Clarksville Light & Water (CLW) is a municipally owned utility that has been serving the Clarksville, Arkansas, community since 1913. With annual revenues of approximately US$25 million, it provides retail electric, water and wastewater services to the community as well as water to eight other cities and water districts in the region on a wholesale basis. It plays a major role attracting new investment from the business community, driving job creation. Towards that end, CLW recently enhanced its municipal infrastructure with 26.9 km of 288-strand fibre cable in redundant loops throughout the city. CLW General Manager John Lester recognised the opportunity to leverage that investment into long overdue monitoring and control of the city’s four electrical substations and water treatment and distribution operations, and eventually its wastewater utility systems.

“A fibre network communication system was the most reliable, cost-effective and secure network we could put in place. It also offered the potential to layer in other revenue generation services, both internally and externally,” he said. “The fibre-optic network gave us a way to tap that new functionality for our remote operations.”

To that end, CLW has implemented a Bedrock Automation control system for cyber-secure SCADA RTU monitoring and control of its electric, water and wastewater utilities. The project is part of the city’s plan to save up to US$2 million over the next five years through improved control, monitoring and security of its electric grid and water treatment facilities.

“When we learned that choosing Bedrock as our RTU system would mean that military-grade cybersecurity was already built in, we saw a very cost-effective way to reduce cyber risk while also addressing looming NERC CIP compliance requirements,” said Lester.

With the new system in place, CLW now controls functionality via remote access for RTU sites as well as 24/7 automated and on-demand remote monitoring of key assets. That kind of connectivity enables the utility to optimise asset maintenance actions through custom email and text alerts based on real-time data. The system is already generating results according to Lester.

“This project has reduced overtime: a direct savings. Problems can be identified, sometimes even solved without having to physically be at the plant or in the field. That translates into cost savings, improved reliability and higher customer satisfaction,” he said.

Bedrock certified solution provider Brown Engineers, of Little Rock, Arkansas, completed the installation in the second quarter of 2016 and the system is now in full operation. Brown Engineers is a consulting engineering company that provides mechanical, electrical and automation systems. The company has extensive experience in SCADA, control systems and system integration for water, sewer and electric utilities.

Brown Engineers paired the Bedrock control platform with Inductive Automation’s Ignition software platform to deliver an integrated, secure open systems solution that enables Clarksville Light & Water to proactively manage critical infrastructure assets both on-site and remotely.

“We wanted each substation RTU to have enough horsepower to aggregate all power meter data and protective relay data for sequence of event recording,” said Dee Brown, PE and principal at Brown Engineering. “We also considered the future development needs for power management techniques that support demand management and load shedding controls.

“The Bedrock controllers provide all those features in an easy-to-manage integrated development environment (IDE) as well as built-in cybersecurity protections embedded at the hardware level.”

Each Bedrock controller uses an electromagnetic backplane instead of a traditional pin-based backplane, which eliminates pin corrosion and breakage, while improving long-term reliability.
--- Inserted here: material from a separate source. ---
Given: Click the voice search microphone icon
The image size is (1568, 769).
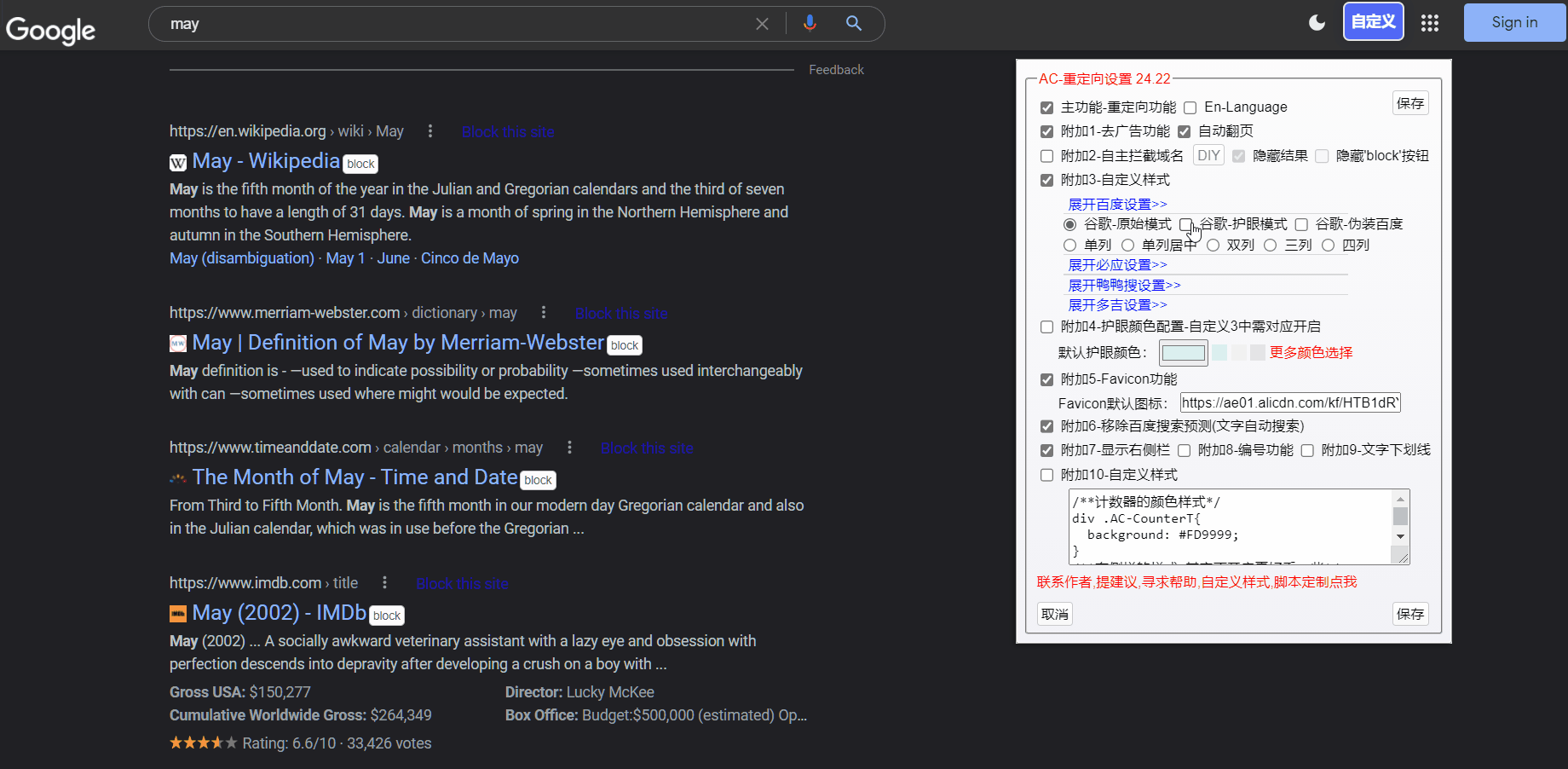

The electromagnetic backplane also contributes to the system’s high security by preventing the possibility of using counterfeit I/O modules. A galvanic isolation barrier between field wiring and the controller provides a high degree of electrical protection and reliability in electrically noisy environments — ensuring accurate measurement in the presence of high voltages like those found in power substations.

Brown explained it this way: “This platform scales easily from a single RTU or PLC to supporting a complex control network…and all applications can be engineered from the same dozen or so part numbers.”